Polls would suggest that the Conservatives' 14 years of power is ending and we will see a Labour government formed at the upcoming General Election.
With the new, comes the unknown and we wanted to take a look at what a Labour government could mean for business rates.
Today, Labour published its manifesto which states the following:
"The current business rates system disincentivises investment, creates uncertainty and places an undue burden on our high streets. In England, Labour will replace the business rates system, so we can raise the same revenue but in a fairer way. This new system will level the playing field between the high street and online giants, better incentivise investment, tackle empty properties and support entrepreneurship."
This continues from their prior statement made as part of their 5-point plan to breathe life into Britain's high street:
This statement lacks clarity and fails to detail what specific action will be taken to replace the business rates system. Replacing the business rates system would be a bold and decisive move; business rates have existed in some capacity for over 450 years.
If they are to replace business rates, it will take a significant amount of time and cost to implement a new system.
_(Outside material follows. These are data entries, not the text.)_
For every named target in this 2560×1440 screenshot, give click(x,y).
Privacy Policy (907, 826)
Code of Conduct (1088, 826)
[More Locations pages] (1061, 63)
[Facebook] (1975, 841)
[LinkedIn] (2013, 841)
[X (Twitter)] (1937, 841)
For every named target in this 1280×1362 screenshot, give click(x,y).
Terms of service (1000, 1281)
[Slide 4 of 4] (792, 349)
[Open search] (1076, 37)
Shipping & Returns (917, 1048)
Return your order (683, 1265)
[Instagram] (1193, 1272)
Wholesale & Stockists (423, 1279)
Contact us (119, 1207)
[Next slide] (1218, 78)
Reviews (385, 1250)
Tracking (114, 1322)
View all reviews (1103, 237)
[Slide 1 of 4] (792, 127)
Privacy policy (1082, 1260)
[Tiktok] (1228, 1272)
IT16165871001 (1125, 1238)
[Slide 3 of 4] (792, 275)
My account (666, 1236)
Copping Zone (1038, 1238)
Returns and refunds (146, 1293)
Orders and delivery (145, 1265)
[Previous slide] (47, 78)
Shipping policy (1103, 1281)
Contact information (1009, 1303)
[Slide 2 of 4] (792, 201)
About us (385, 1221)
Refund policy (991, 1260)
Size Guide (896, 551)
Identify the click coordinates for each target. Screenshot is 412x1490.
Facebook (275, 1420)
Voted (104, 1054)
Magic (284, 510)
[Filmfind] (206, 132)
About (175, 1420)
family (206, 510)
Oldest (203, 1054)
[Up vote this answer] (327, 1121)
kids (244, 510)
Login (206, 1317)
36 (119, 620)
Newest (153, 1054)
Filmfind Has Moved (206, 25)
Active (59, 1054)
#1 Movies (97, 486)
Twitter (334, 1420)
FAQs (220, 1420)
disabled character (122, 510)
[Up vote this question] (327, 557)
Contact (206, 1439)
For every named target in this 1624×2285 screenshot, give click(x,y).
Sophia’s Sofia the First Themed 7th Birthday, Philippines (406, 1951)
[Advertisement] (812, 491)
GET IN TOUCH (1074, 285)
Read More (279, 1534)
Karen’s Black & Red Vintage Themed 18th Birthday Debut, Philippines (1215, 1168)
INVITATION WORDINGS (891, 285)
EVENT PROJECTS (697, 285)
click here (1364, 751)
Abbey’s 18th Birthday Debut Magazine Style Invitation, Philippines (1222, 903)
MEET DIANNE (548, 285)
There is not a ready made solution that can be swiftly introduced and any replacement would be almost certainly be subject to consultations.
It could be that they do in fact have genuine intentions to replace business rates or they could intend to supplement business rates with new or expanded reliefs. We have analysed Labour's public statements and historic plans to try and understand what they might do and have explained some of their potential routes below:
Supplement: Online Sales Tax
The terminology used and the talk of levelling "the playing field between the high street and online giants" is reminiscent of the Online Sales Tax (OST), which was subject to a government consultation in early 2022. A summary of responses to the consultation was published in February 2023. The exact manifestation of an official OST has not been detailed but the basic concept is to impose an additional tax on online sales or services to fund relief for businesses with physical shops.
An OST is unlikely to replace business rates and would more likely be a supplementary tax that would mitigate select business rates burdens.
Whilst there is no official outline for an OST, an unofficial quasi-OST has in fact existed since April 2023. With the 2023 revaluation, properties within the retail sector saw their rateable values fall by 10% on average. Whilst industrial properties, including the large warehouses used as distribution centres for online giants, rose on average by 27.1%. The 2023 revaluation was purposely based on rental evidence from 1st April 2021 with the intention that rateable values would be reflective of a Covid-19 economy, where the high street was particularly hard hit.
On surface, this should have gone some ways to achieving the goals set out by any OST and analysis of the 2023 revaluation's impact could have provided insight into how any formal policy could take effect. The issue with any forming any sort of predictive basis comes from the skewed manifestation that the revaluation took.
Any tax reform needs to be focused on helping small businesses and not providing around £7,000,000 in tax relief to Harrods
The revaluation, despite advertising a headline decrease of 10% for retail property, was only favourable to large shops and, in fact, harmed small shops which make up the heart of the high street. Retail properties with a rateable value above £51,000 did indeed see reductions of 17.3%. However, properties with rateable values between £6,001 to £12,000 actually increased by 5.8% and it has been even worse for those between £12,001 and £15,000, which saw increases of 13.7%.
Any tax reform needs to be focused on helping small businesses and not providing around £7,000,000 in tax relief to Harrods, which saw it's rateable value fall by almost 45% at the 2023 revaluation.
Further, the 27.1% increase to industrial property, driven by increased rental demand for distribution centres, was applied indiscriminately to property across the country. This has meant small businesses have seen their bill for their workshops increase by 27.1% as their property just happens to fall within a class that is of interest to an online giant.
Whilst it's hard to take much away from how an OST will look from this, its clear this early iteration did not save the high street. Lessons can certainly be learnt of what must be avoided to achieve the results Labour has promised. This example highlights the need for specific, thought-out action, conscious of who will benefit from the policy and who may be inadvertently affected.
The current government has also provided business rates reliefs targeted at properties used for retail purposes for the past five years. These reliefs are not available to distribution warehouses. The reliefs are welcome but are presently announced on an annual basis with no assurances further reliefs will be provided in the following years, in effect acting as short term plasters to a wider problem.
Clever utilisation of social media and web platforms should be encouraged not kneecapped
Looking beyond current balancing attempts, a tax on online sales needs to be cognizant of the modern day's retail environment which is becoming more intrinsically entwinned with technology. Within the 2022 OST consultation, many retailers identified that online sales were a clear growth opportunity - clever utilisation of social media and web platforms should be encouraged not kneecapped.
The International Trade Administration published statistics showing that eCommerce accounts for 36.3% of the total retail market in the UK and in 2022, UK online sales saw its highest annual growth since 2007 with sales increasing by 36%.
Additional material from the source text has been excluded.